What do organisations do?

The ultimate goal of an organization is the ability working together. The strength of an organization arises from its capacity for coordination of systems, people, and activities. Coordination and integration is very essential to every single organisation, because this not only helps the organisation grow, but also makes it stronger as a unit. So therefore integration and coordination are the most advanced tools of an organisation.

What are they composed of?

Organisations are composed of major subsystems, such as teams, groups, departments and programmes etc. departments, programs, divisions, teams, etc. Each of these subsystems has a way of doing things to, along with other subsystems.

How are organisations; organised? Organisations are made up of different sub structures.

In any organization employees duties are typically defined by who they report to, what they do, and for the managers, who reports to them. As the organization grows bigger these roles are assigned to positions within the organization rather than to specific individuals. The best an organization is organized depends on many factors including the work it does; its size in terms of labor, capital, revenue, and the location of its facilities; and the types of the businesses the organization is involved in.

Are they all the same; or are there differences?

Organisations are not all the same

If they are different; in what way do they differ?

Organisations differ through the structures a particular organisation chooses to run its firm on.

What are the reasons for the differences?

Seminar Question Two

Why is understanding the context within which an organisation operates important?

(Remember you should be using the literature to develop and support your answers)

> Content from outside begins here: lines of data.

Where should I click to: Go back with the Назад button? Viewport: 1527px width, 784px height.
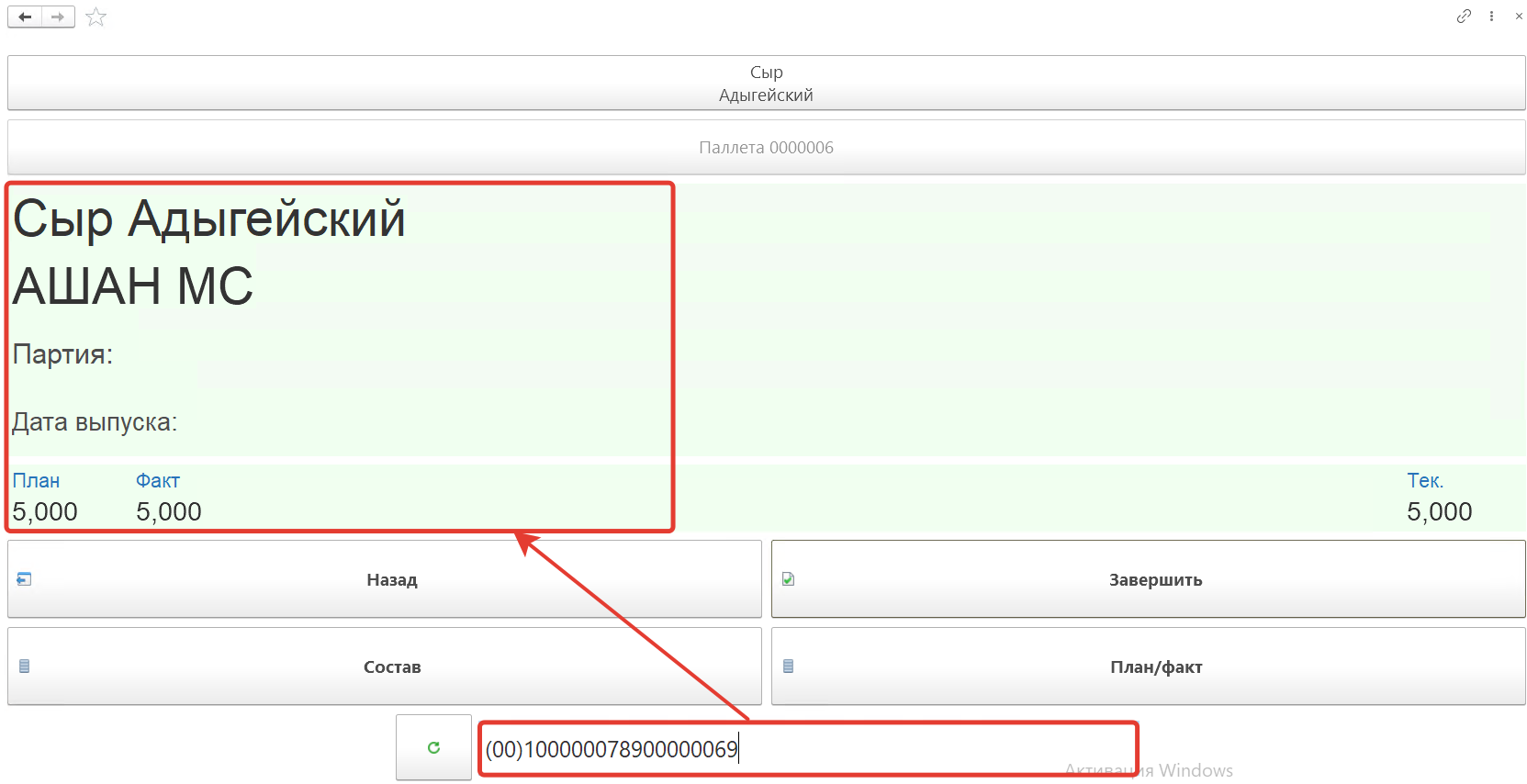(385, 579)
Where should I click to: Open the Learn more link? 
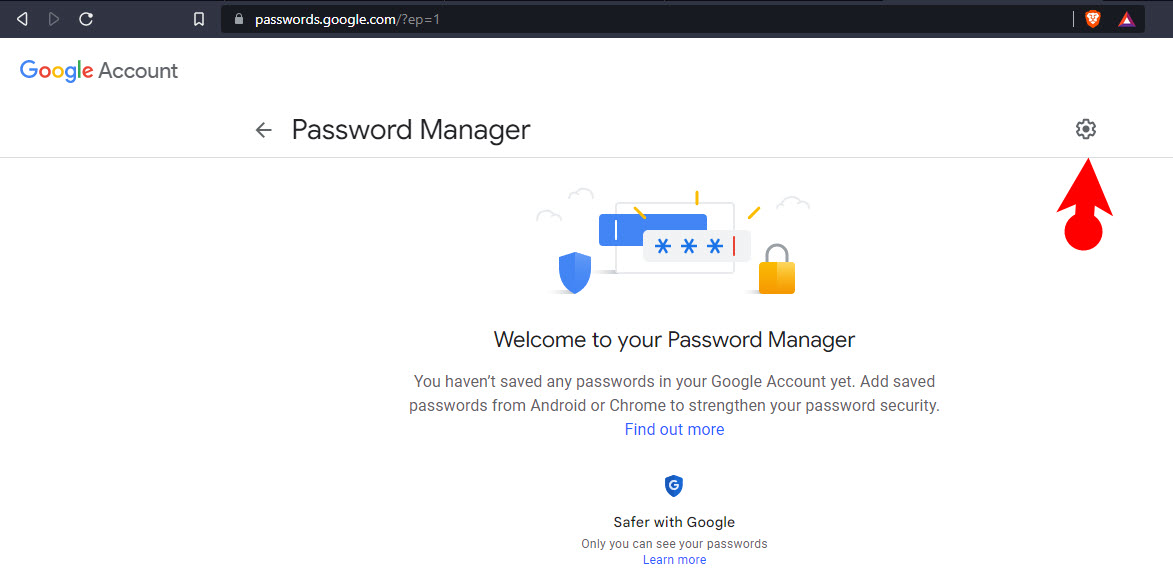674,560
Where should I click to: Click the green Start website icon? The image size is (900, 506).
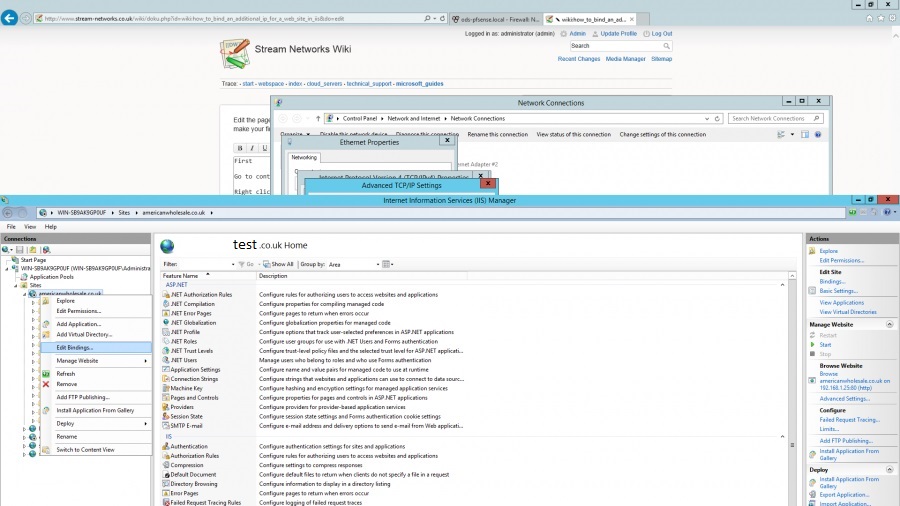click(x=812, y=345)
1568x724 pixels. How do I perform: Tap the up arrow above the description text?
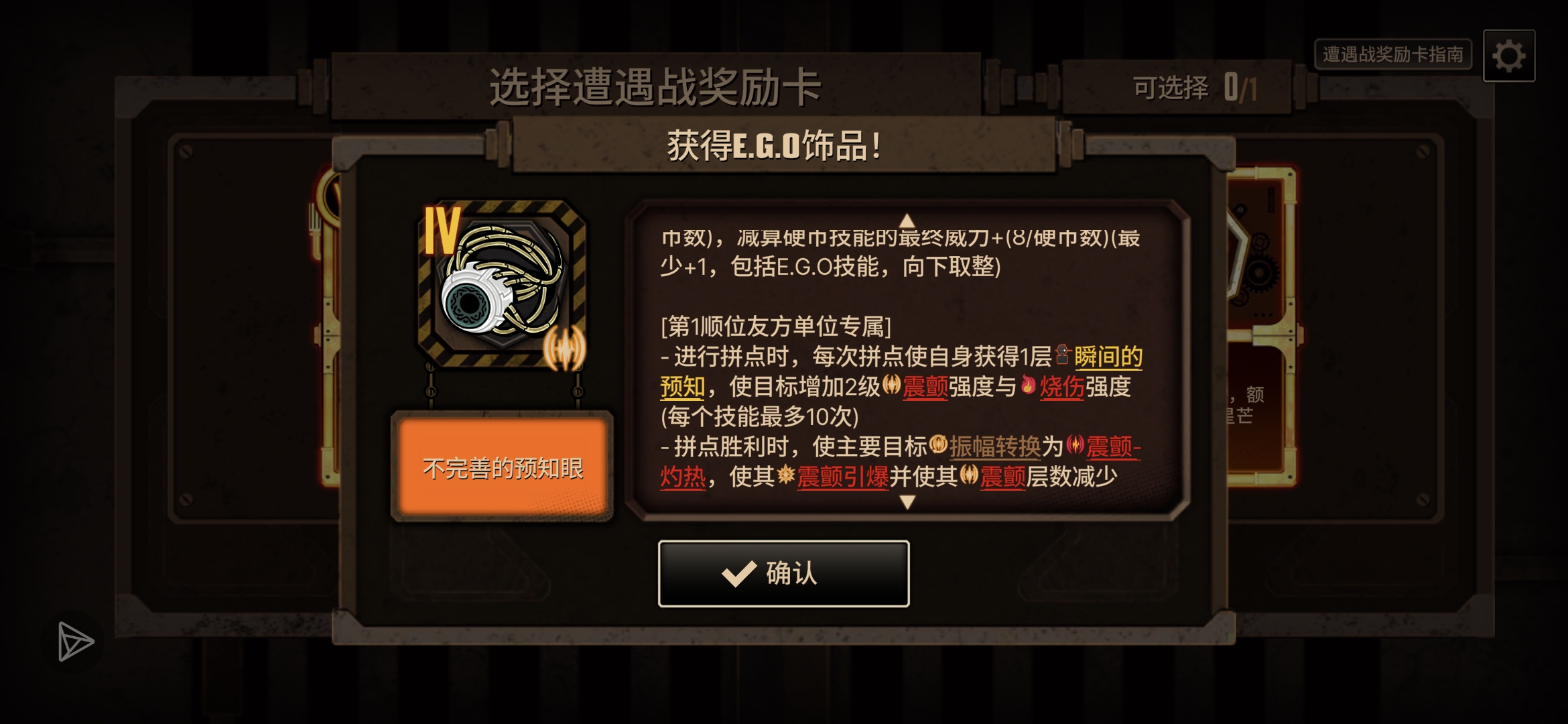(907, 221)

The organizational context refers to the scope of an entity, such as an entire organisation, a sub-organisation within the overall organisation, a work unit, a parent organization a work role etc. There are three perspectives to which an organisation operates; they are the strategic, tactical and operational. The strategic focuses on long term needs within the organisation, the tactical focuses on long term needs within the organisational context, and the operational perspectives is based on users task within the organisation.

Seminar Question three

What benefit would strategic decision-makers gain from utilising a definitive framework and following a specified strategy development and deployment process?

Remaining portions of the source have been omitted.